Task instructions —
Quote the stretch of the lamb recipe from "Makes 2½ cups" through "(about ¾ cup)", word for word.

Selected text —
________________________________________
Makes 2½ cups or 20 (1-ounce) ice-cube tray servings – Cooker: Any size – Time: 15 minutes at HIGH pressure

  • 1 (½-pound) lamb shoulder chop
  • 1 teaspoon unsalted butter
  • 1 (2-inch) chunk leek (white part only), trimmed, halved lengthwise, rinsed well, and sliced ½ inch thick
  • 1 cup water or Baby Chicken Stock
  • 1 medium new white potato, peeled and cut into 1-inch pieces (about ¾ cup)
  • 1 medium turnip, peeled and cut into 1-inch pieces (about ½ cup)
  • 1 medium carrot, peeled and cut into 1-inch pieces (about ½ cup)
________________________________________
Records of locating words and elements —
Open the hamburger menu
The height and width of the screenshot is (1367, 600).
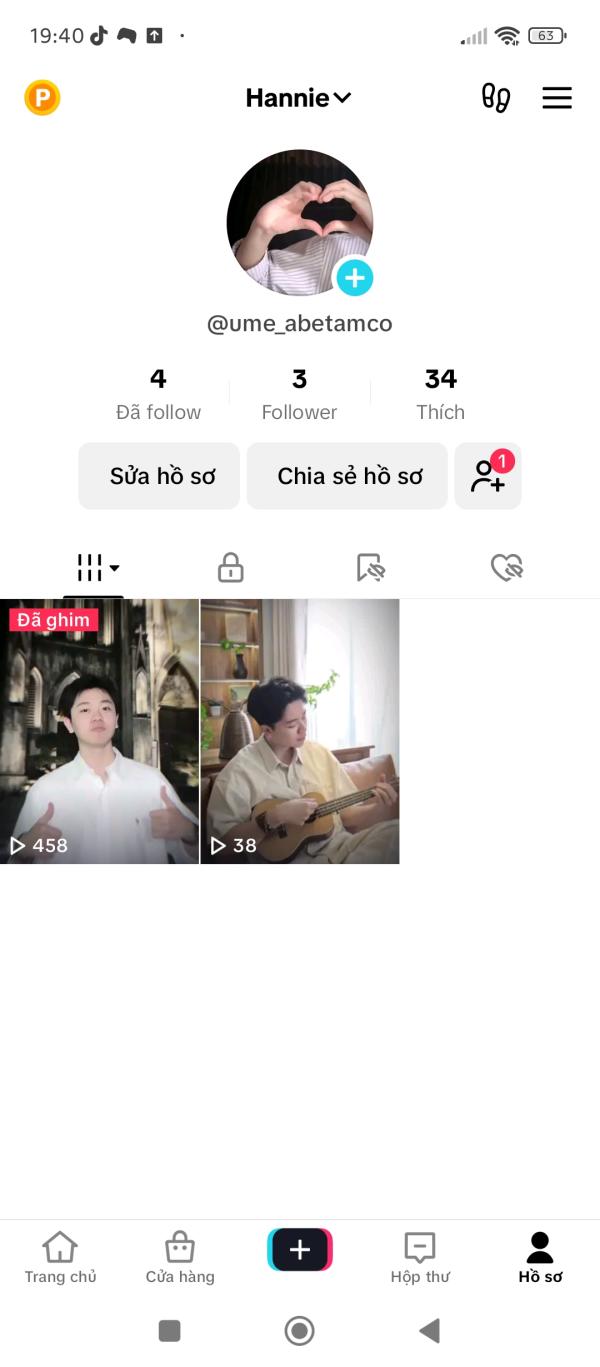coord(557,98)
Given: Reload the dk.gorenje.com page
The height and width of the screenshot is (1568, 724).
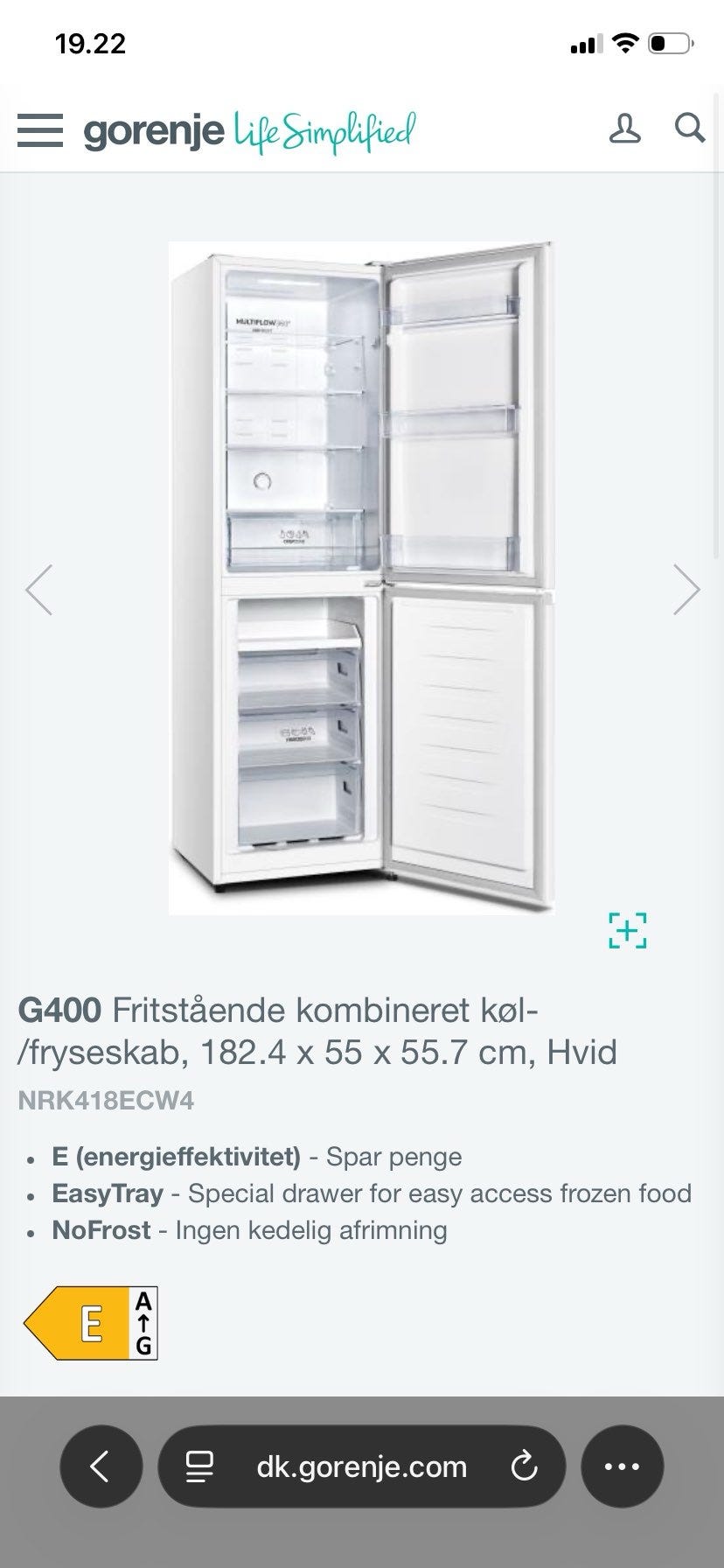Looking at the screenshot, I should coord(523,1466).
________________________________________
The result —
Makes 2½ cups or 20 (1-ounce) ice-cube tray servings – Cooker: Any size – Time: 15 minutes at HIGH pressure

  • 1 (½-pound) lamb shoulder chop
  • 1 teaspoon unsalted butter
  • 1 (2-inch) chunk leek (white part only), trimmed, halved lengthwise, rinsed well, and sliced ½ inch thick
  • 1 cup water or Baby Chicken Stock
  • 1 medium new white potato, peeled and cut into 1-inch pieces (about ¾ cup)